Uskup Mgr. Caetano Ferrari yang tegas menjatuhkan hukuman ekskomunikasi terhadap Padre Beto menyebut pasturnya itu sebagai “kelewat batas” dan “terlalu vocal namun sesat”. Ia menyuruh Padre Beto segera menarik online video yang dibuatnya dan untuk sementara waktu tanpa batas harus “bersembunyi”.

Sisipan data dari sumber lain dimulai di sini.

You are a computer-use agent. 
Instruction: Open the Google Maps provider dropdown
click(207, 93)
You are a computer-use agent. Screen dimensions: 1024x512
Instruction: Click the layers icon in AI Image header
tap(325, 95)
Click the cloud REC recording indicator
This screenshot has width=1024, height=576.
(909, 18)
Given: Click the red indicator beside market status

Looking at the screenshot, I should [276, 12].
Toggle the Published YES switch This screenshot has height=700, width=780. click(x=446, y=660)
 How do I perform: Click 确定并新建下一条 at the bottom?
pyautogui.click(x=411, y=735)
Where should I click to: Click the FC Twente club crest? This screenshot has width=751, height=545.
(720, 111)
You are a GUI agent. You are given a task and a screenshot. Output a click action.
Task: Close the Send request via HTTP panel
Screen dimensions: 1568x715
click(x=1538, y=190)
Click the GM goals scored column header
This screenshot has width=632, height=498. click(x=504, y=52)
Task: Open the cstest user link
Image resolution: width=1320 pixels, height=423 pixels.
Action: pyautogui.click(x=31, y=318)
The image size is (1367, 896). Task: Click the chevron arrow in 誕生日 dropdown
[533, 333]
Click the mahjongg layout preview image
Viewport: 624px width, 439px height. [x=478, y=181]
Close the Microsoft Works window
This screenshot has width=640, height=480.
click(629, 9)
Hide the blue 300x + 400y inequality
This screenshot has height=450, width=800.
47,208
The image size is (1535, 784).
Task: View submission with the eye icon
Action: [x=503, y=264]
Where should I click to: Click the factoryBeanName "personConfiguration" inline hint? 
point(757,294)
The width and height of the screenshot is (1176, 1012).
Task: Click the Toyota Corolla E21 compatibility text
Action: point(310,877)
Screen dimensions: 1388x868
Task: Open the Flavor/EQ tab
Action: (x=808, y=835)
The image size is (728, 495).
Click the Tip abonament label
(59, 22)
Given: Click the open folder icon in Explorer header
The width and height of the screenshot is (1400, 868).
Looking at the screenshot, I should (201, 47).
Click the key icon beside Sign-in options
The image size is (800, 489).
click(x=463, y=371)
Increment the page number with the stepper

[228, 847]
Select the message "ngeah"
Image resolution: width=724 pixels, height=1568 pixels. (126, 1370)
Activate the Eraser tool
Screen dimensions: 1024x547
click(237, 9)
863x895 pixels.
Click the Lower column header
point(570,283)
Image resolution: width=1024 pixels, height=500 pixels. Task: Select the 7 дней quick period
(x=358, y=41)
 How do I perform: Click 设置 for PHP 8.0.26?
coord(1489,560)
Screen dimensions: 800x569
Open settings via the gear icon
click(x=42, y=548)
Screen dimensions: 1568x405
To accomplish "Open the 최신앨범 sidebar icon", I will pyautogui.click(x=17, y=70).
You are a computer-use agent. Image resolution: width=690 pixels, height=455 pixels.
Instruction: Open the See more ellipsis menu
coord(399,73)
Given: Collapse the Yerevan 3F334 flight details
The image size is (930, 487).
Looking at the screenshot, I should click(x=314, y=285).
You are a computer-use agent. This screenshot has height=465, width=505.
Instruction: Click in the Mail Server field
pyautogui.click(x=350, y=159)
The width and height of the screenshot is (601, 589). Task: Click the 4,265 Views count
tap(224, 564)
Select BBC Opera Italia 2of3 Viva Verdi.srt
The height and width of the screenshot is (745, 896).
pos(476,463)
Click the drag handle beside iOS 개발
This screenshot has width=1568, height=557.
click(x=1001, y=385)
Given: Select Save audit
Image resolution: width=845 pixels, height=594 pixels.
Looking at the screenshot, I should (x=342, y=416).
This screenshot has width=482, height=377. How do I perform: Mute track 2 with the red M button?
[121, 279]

Uskup sendiri mengakui bahwa sebenarnya Padre Beto ini sangat cerdas, namun ya itu tadi: kebablasan tanpa kendali dan tanpa mawas diri. Jauh-jauh hari sebelum berniat mau datang menghadap Bapa Uskup, demikian Mgr. Ferrari, yang dia kehendaki bukannya mau “mencabut” semua ajaran kontroversialnya itu melainkan ingin “mengembalikan” imamatnya kepada Uskup.
Namun, jauh hari sebelum kejadian itu terlaksana, Keuskupan sudah terlebih dahulu menjatuhkan putusan: hukuman ekskomunikasi terhadap Padre Beto.
“Itu pengadilan yang tidak adil untuk saya, karena sewaktu proses peradilan itu berlangsung sebagai terdakwa, saya tidak ada di sana,” begitu komentarnya sesaat setelah berita ekskomunikasi menyambar luas di media sosial dan media resmi di seluruh Brazil.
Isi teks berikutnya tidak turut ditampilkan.